[Collected data entries]
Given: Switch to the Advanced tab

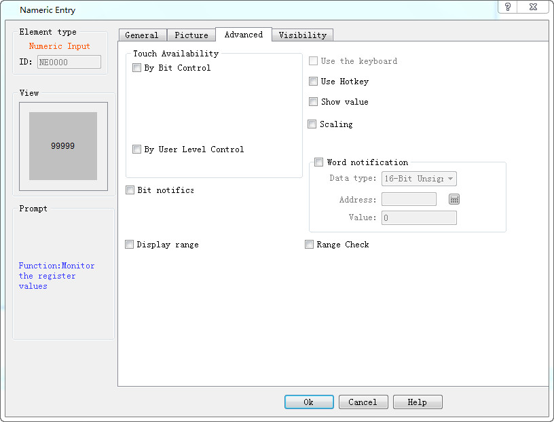Looking at the screenshot, I should (243, 35).
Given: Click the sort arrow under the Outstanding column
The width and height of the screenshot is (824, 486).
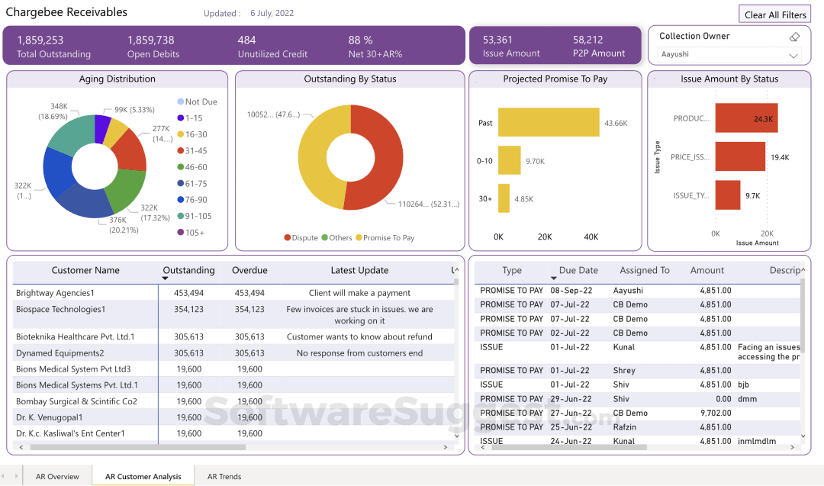Looking at the screenshot, I should [166, 278].
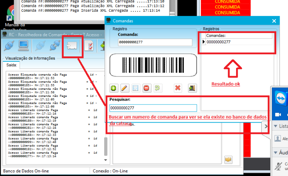Click the floppy disk save icon
Screen dimensions: 288x176
click(x=136, y=88)
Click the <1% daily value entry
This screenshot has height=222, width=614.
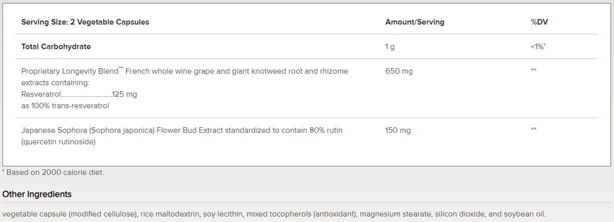[x=538, y=47]
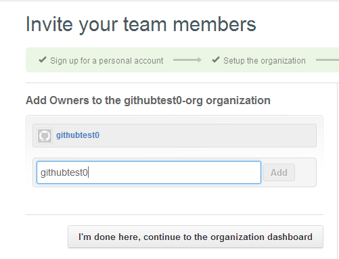
Task: Click the word githubtest0-org in the subheading
Action: [x=163, y=101]
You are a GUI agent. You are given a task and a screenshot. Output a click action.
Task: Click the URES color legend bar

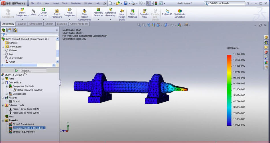pos(229,90)
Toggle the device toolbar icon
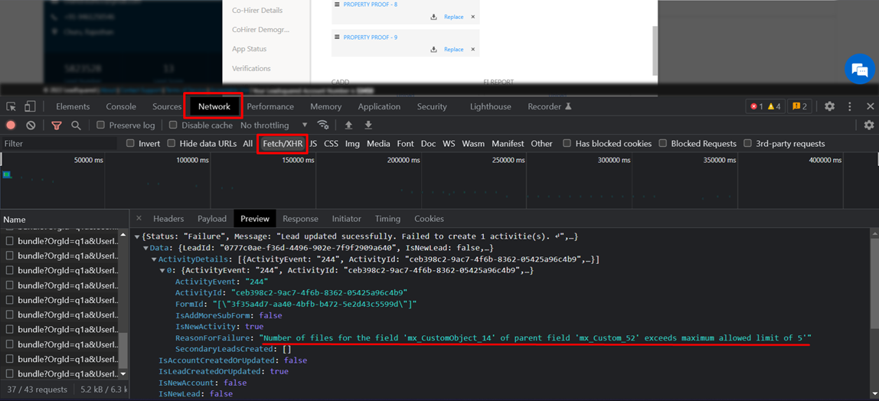The width and height of the screenshot is (879, 401). point(30,106)
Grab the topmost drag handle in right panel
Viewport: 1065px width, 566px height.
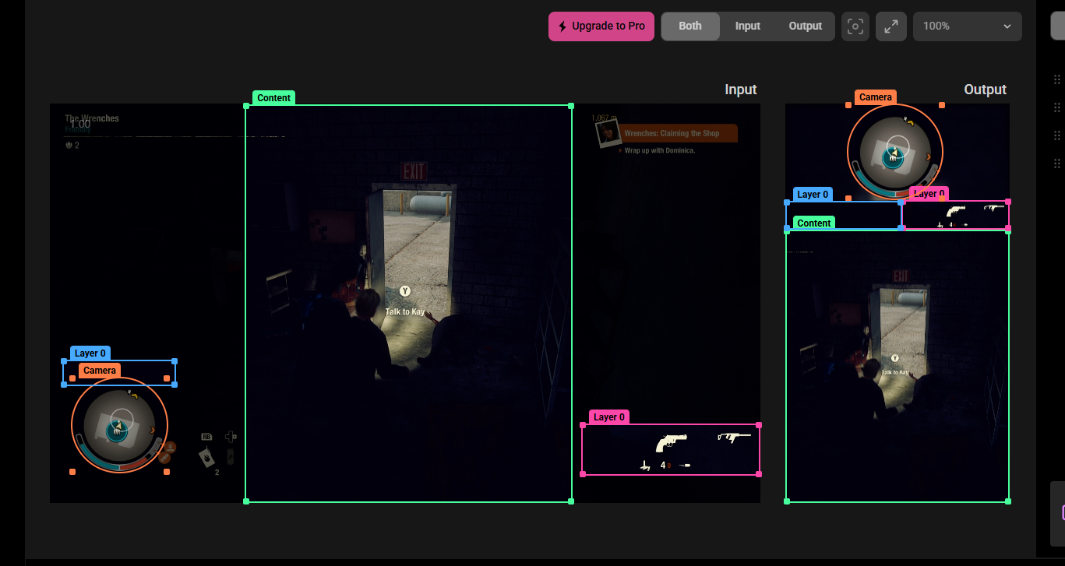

__ASSIGNED TASK__: Give the records above again verbatim, pictures omitted.

__TASK SOLUTION__:
Given: Switch to the Advanced tab

Looking at the screenshot, I should (243, 35).
Given: Click the sort arrow under the Outstanding column
The width and height of the screenshot is (824, 486).
Looking at the screenshot, I should [166, 278].
Click the floppy disk save icon
Screen dimensions: 288x176
click(x=136, y=88)
Click the <1% daily value entry
This screenshot has height=222, width=614.
[x=538, y=47]
Task: Click the word githubtest0-org in the subheading
Action: [x=163, y=101]
You are a GUI agent. You are given a task and a screenshot. Output a click action.
Task: Click the URES color legend bar

pos(229,90)
Toggle the device toolbar icon
The width and height of the screenshot is (879, 401). point(30,106)
Grab the topmost drag handle in right panel
Viewport: 1065px width, 566px height.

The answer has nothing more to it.